On the upstream side, he cited the example of Hess, which projects that its Bakken output will rise from 160,000 barrels/day to 200,000 barrels/day by 2021. “Of course they have an infrastructure business themselves so they’re able to self-help to some extent,” Brooks said. He added, though, that to him, this level of “aggressive” growth suggests the company is not expecting to have to dial back production in the region.

“The situation here is very different than what – theoretically – Permian producers could face,” Brooks said. Indeed, the Permian is now the second-largest shale gas-producing region in the US, according to the country’s Energy Information Administration (EIA). Soaring gas output volumes there have indeed acted as a brake on drilling activity in some cases.

The Bakken, meanwhile, has the lowest gas output volumes out of all seven major shale regions that the EIA tracks in its short-term drilling productivity forecast. And while state officials have warned of more stringent flaring rules potentially constraining oil output growth, these warnings should be balanced against producers’ expectations of their own output. Indeed, there are other factors that could come to act as stronger constraints.

“I think the bigger issue right now is that the Bakken is right at its capacity to move crude out by pipeline – the 1.4-1.5mn barrels/day that’s being produced,” Brooks said. “I don’t think there’s a gas issue here.”

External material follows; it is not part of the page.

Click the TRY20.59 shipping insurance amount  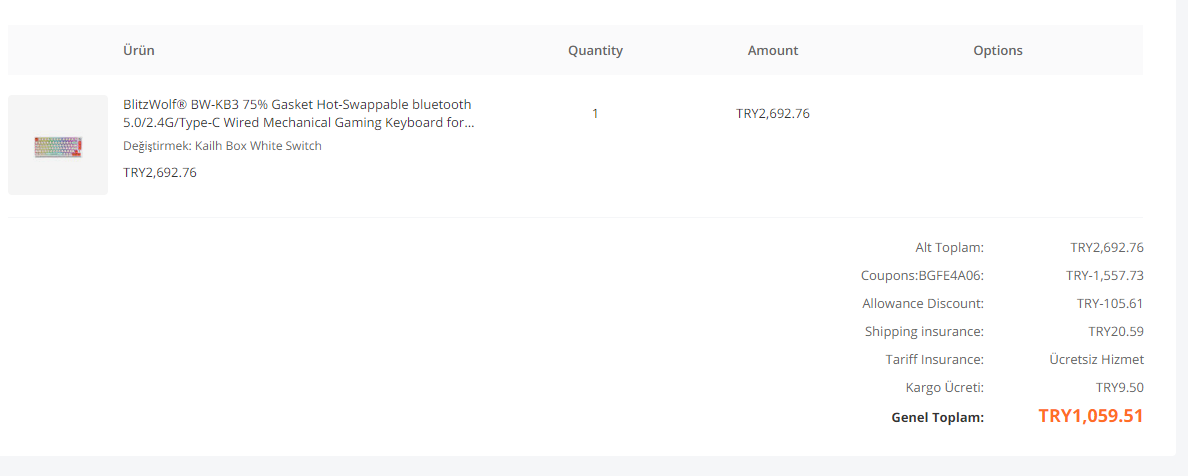tap(1116, 331)
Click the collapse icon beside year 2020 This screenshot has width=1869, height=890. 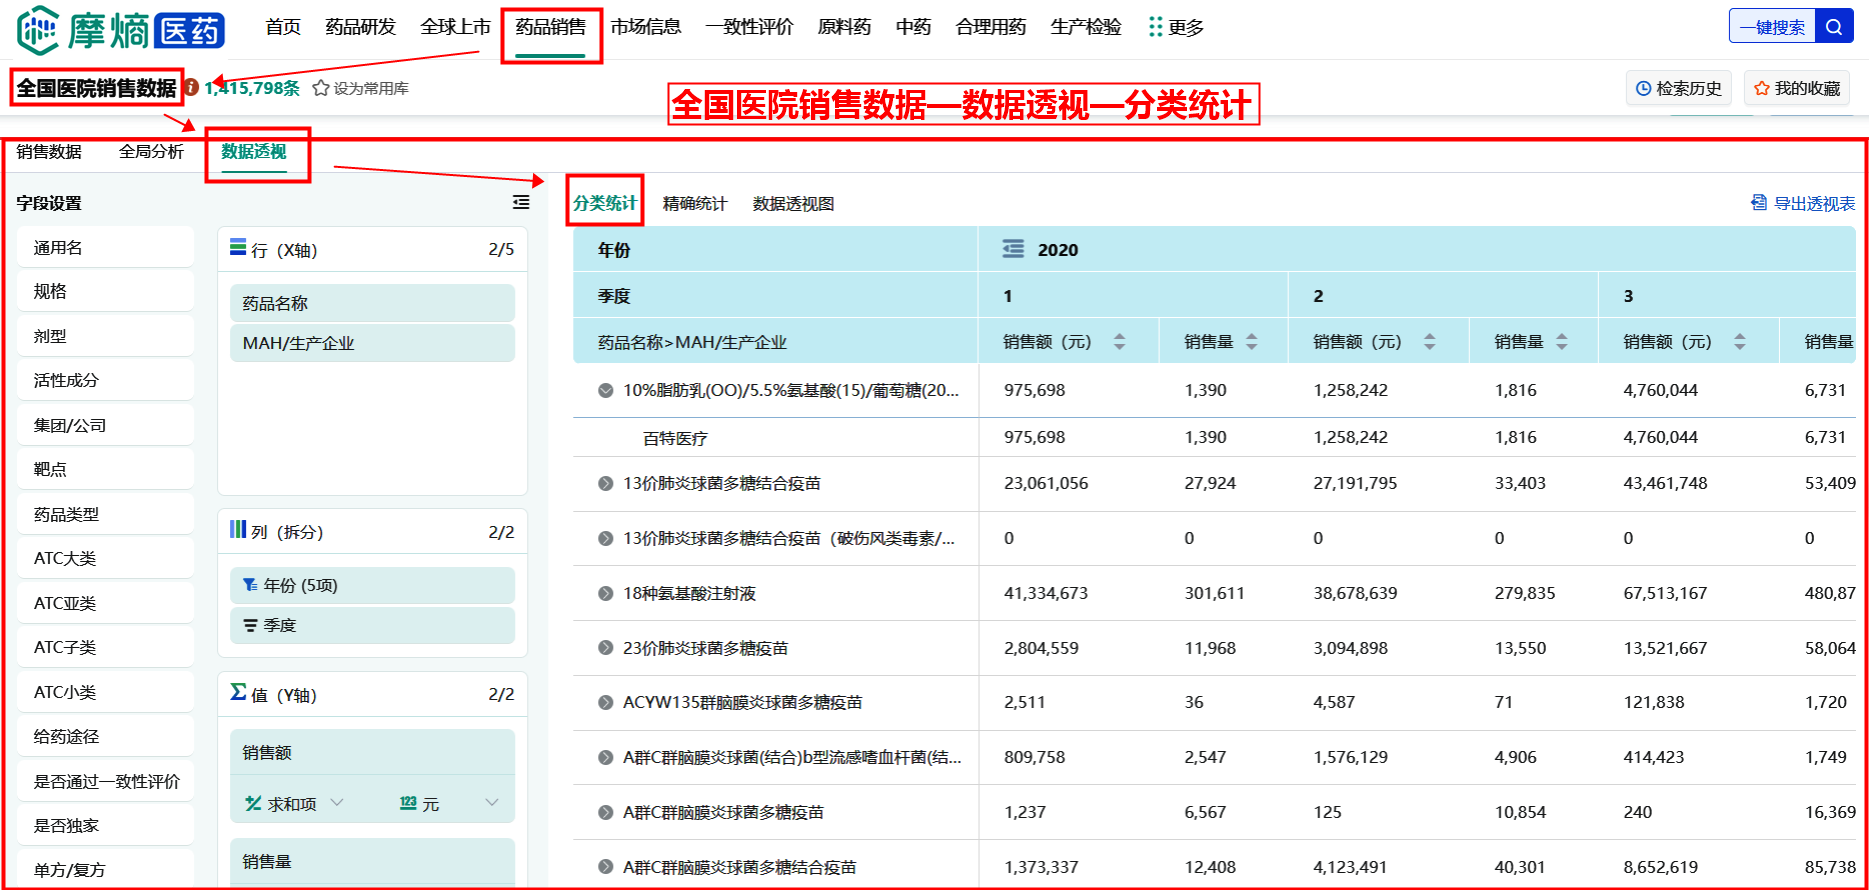point(1013,250)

This comes as service on the Dakota Access oil pipeline has allowed Bakken producers to ramp up activity to the point that crude bottlenecks are emerging once again. New capacity constraints threaten to exert downward pressure on regional oil prices, and possibly force producers to turn to more costly crude-by-rail as an alternative solution.

While the race is on to add new gas infrastructure to the Bakken, boosting crude takeaway capacity will take more time. Energy Transfer is proposing to increase capacity on Dakota Access, and a regulatory hearing on the proposal began in mid-November. However, given the levels of Native American and environmental opposition to the initial construction of the pipeline project, it would not be surprising if expansion plans run into delays.

Gas infrastructure expansions, meanwhile, have been far less contentious and will be able to proceed relatively unhindered by comparison. Indeed, given public perceptions of flaring, such gas capacity expansions may attract more support.